A nineteenth-century boarding school story with a twist beginning with not one but two murders. The victims are Mrs Constance Plackett, headmistress of St Ethelreda’s School for Young Ladies and her brother Mr Aldous Godding and the cause appears to be poisoned veal cutlets. Instead of phoning the emergency services the seven pupils, led by Smooth Kitty Heaton, decide to bury the bodies in the garden and plant a cherry tree on top. Why? In order to remain at the school and avoid returning home to their collectively uncaring parents.
Hiding their actions and trying to create the illusion everything is normal leads the girls into deeper and deeper difficulties, particularly for Stout Alice Brooks who has to impersonate the deceased headmistress on a number of occasions.

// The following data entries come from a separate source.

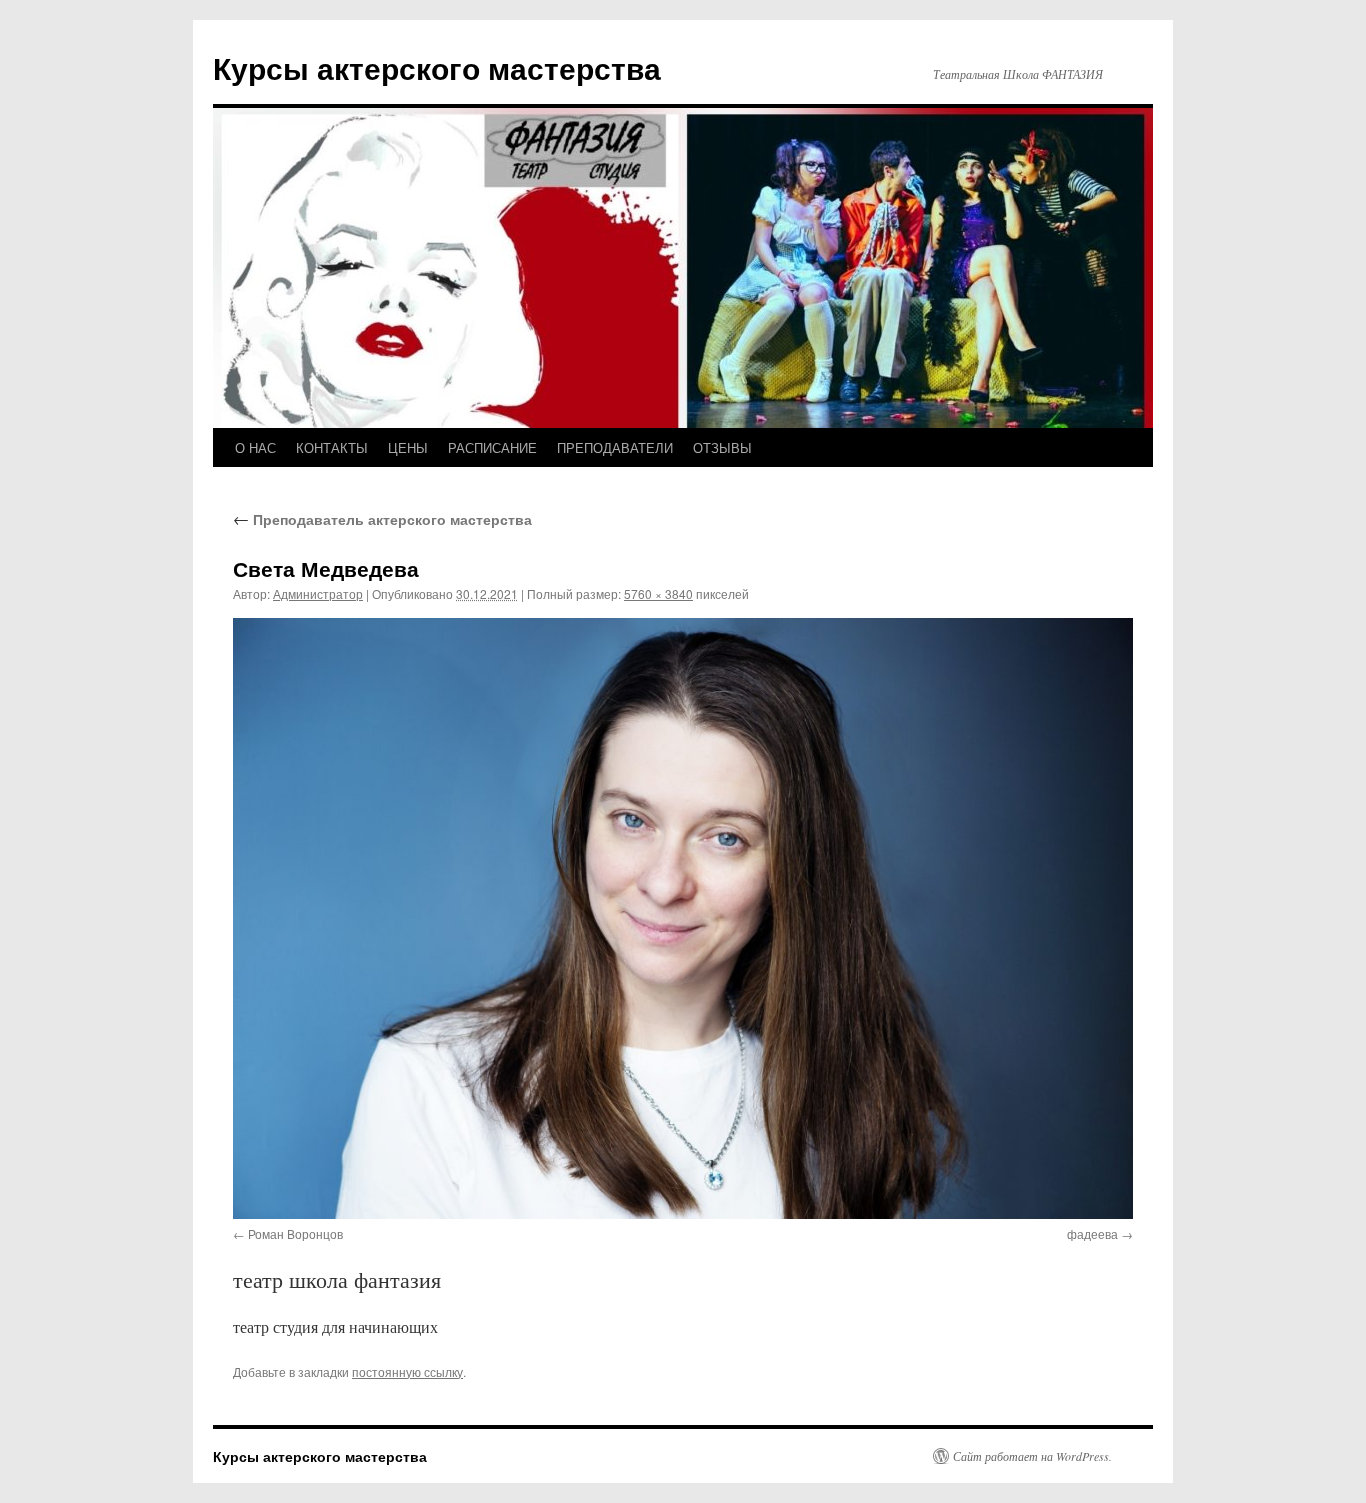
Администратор (318, 593)
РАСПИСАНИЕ (492, 447)
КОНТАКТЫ (332, 447)
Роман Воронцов (295, 1233)
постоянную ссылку (407, 1371)
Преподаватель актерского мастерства (382, 519)
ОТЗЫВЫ (722, 447)
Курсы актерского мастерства (437, 67)
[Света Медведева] (683, 918)
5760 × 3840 (658, 593)
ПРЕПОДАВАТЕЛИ (615, 447)
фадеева (1092, 1233)
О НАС (255, 447)
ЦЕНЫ (408, 447)
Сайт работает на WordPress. (1032, 1456)
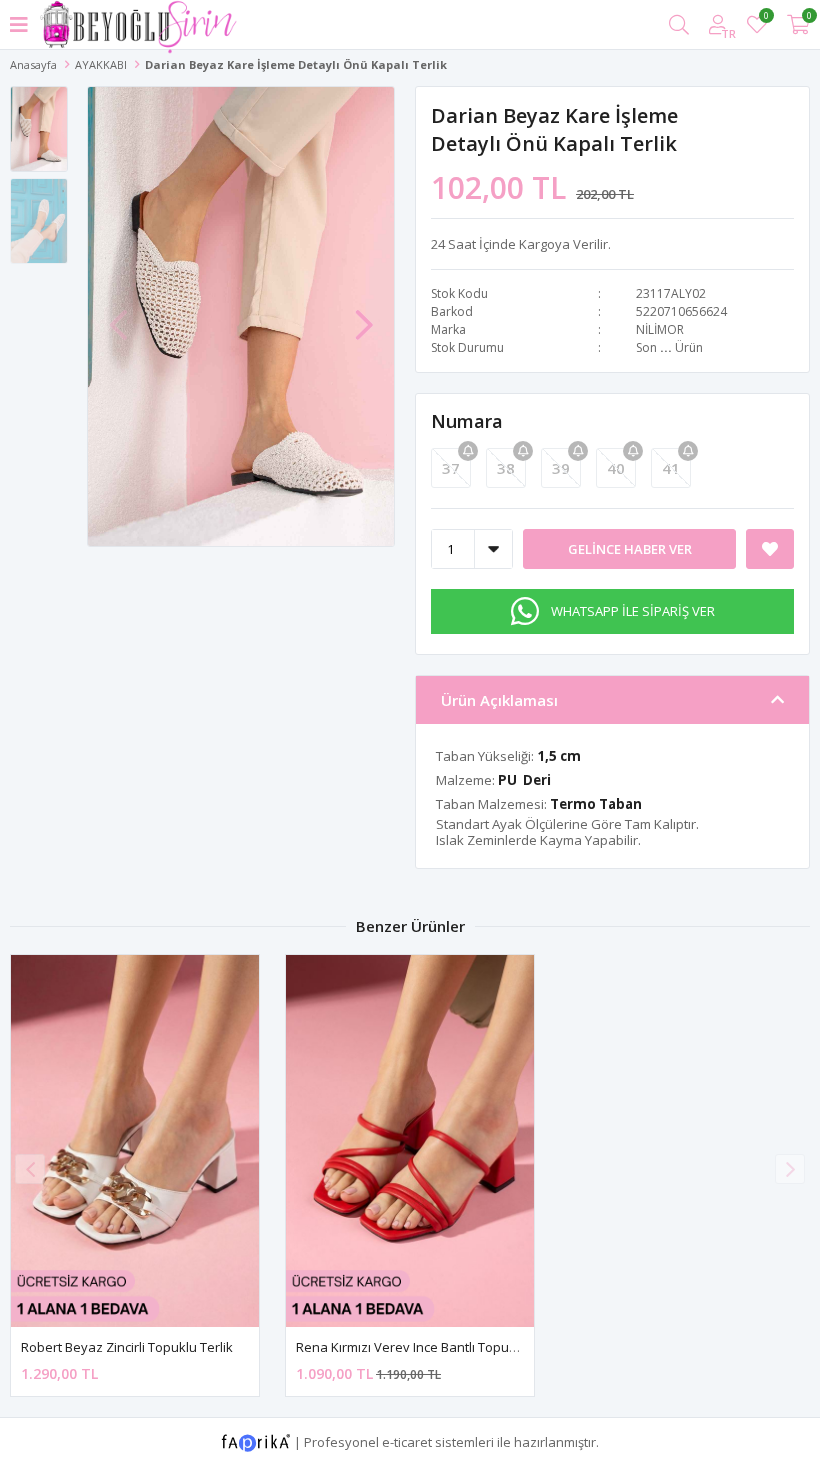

Her acting ability comes in handy here as does Dour Elinor Siever’s skill with make-up. All seven students are shown to have useful skills of different kinds; even Disgraceful Mary Jane Marshall’s flair for flirtation comes in handy though the epithets attached to the seven students’ names feel a little over used at times. However, the story moves forward at a rapid pace with more than a touch of humour as the level of intrigue and deception deepens and the secrets of the deceased and also other characters, including the rather suspicious Dr Snelling and Barnes the love struck housekeeper unfold.
But who committed the murders and are the girls in danger? Pocked Louise Dudley turns out to be an excellent sleuth and eventually reveals the killer. Working together saves the day for the scandalous sisterhood in this enjoyable farce by the author of the 2014 Carnegie shortlisted listed book All the Truth That’s in Me.